Subscribe to DSC Newsletter

The End of Theory: The Data Deluge Makes the Scientific Method Obsolete | Wired

Here's my rebuttal to this article published in Wired in 2008.

Vincent's rebuttal:

A lot can be done with black-box pattern detection, where patterns are found but not understood. For many applications (e.g. high frequency trading) it's fine as long as your algorithm works. But in other contexts (e.g. root cause analysis for cancer eradication), deeper investigation is needed for higher success. And in all contexts, identifying and weighting true factors that explain the cause, usually allows for better forecasts, especially if good model selection, model fitting and cross-validation is performed. But if advanced modeling requires paying a high salary to a statistician for 12 months, maybe the ROI becomes negative and black-box brute force performs better, ROI-wise. In both cases, whether caring about cause or not, it is still science. Indeed it is actually data science - and it includes an analysis to figure out when/whether deeper statistical science is really required. And ill all cases, it always involves cross-validation and design of experiment. Only the statistical theoretical modeling aspect can be ignored. Other aspects, such as scalability and speed, must be considered, and this is science too: data and computer science.

Related article

Views: 3601

Comment

You need to be a member of AnalyticBridge to add comments!

Join AnalyticBridge

Comment by Stephen L R Ellison on May 28, 2013 at 10:46am

Dang, but there's more wrong with it than that.
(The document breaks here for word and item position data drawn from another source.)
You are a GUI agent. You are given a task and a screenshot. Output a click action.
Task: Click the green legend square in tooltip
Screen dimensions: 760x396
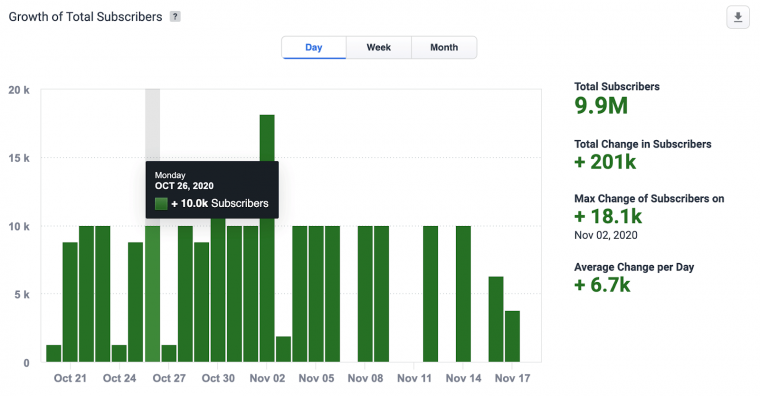[x=161, y=204]
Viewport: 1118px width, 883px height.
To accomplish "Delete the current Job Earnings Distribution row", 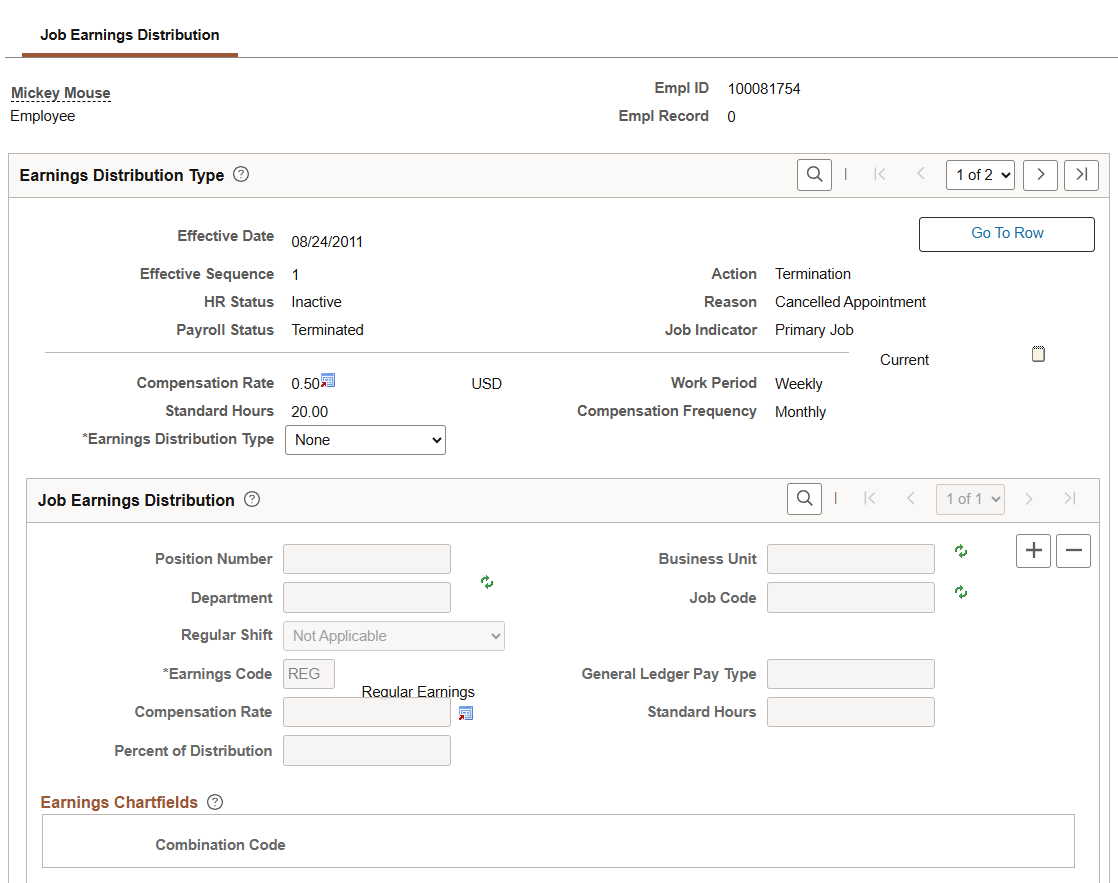I will pyautogui.click(x=1073, y=551).
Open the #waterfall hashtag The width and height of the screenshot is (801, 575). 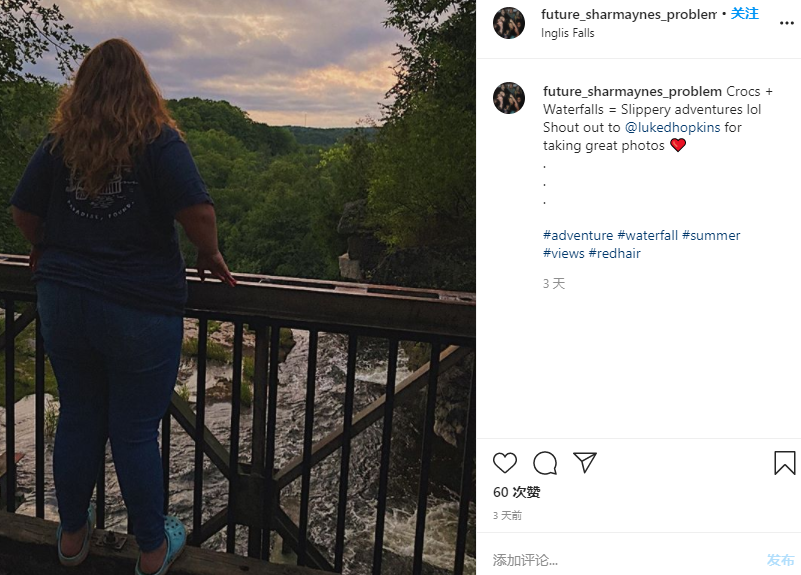click(647, 236)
For a start, the 'data deluge' is terribly domain specific. We aren't going to get huge clinical trial datasets because a) it's too expensive and b) it'd be unethical to use more subjects than absolutely necessary. Those considerations rule out 'bg data' approaches for a huge fraction of research.

Second, if you want a prediction, you'll need a theory about how the future depends on the past. No theory implies no prediction. It may be a simpler theory if it has huge backing in observed fluctuation, but it's still a theory.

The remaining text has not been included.